## Text extract
As shown in FIG. 3, the transfer roller 51 receives a negative voltage (-1200 V) from the power supply circuit 52 for a duration T3 (i.e., t8-t9). The duration T3 is a length of time required for the transfer roller 51 to rotate through at least one complete rotation, so that all of the normally-charged toner 3 deposited on the transfer roller 51 migrates to the photoconductive drum 10 with the aid of Coulomb force as shown in FIG. 6. In this manner, the transfer roller 51 is cleaned. This prevents any normally-charged toner left on the transfer roller 51 from adhering to the reverse side of the paper during the subsequent printing operation.

<Advantages of the First Embodiment>

As described above, the reversely-charged toner 5 that has migrated from the photoconductive drum 10 to the main charging roller 21 is attracted to the auxiliary charging roller 71, thereby cleaning the surface of the main charging roller 21. Therefore, stable charging of the photoconductive drum 10 can be effected by the main charging roller 21. The reversely-charged toner 5 on the auxiliary charging roller 71 is attracted to the photoconductive drum 10 when the cleaning process is performed. This way of cleaning the reversely-charged toner 5 prevents the function of the auxiliary roller 21 from being impaired by the reversely-charged toner deposited to the surface of the auxiliary charging roller 71.

The migration of the reversely-charged toner prevents the particles of reversely-charged toner from clumping together. Some of the reversely-charged toner can be triboelectrically inverted into normally-charged toner when the reversely-charged toner deposited on the auxiliary charging roller is subjected to friction between the auxiliary charging roller and the main charging roller during the rotation of the auxiliary charging roller and the main charging roller or when the reversely-charged toner migrates from the auxiliary charging roller to the main charging roller, thereby allowing the toner to be reused.

Second Embodiment

FIG. 7 is a timing chart illustrating the operation of an electrophotographic printer according to a second embodiment.

## Dataset excerpt
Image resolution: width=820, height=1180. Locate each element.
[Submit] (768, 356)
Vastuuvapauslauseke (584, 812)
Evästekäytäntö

## Set problem
In the toner-cleaning text, what voltage does the transfer roller receive from the power supply circuit during duration T3? The data have no connection to the toner-cleaning text.

## Response below
A negative voltage of -1200 V.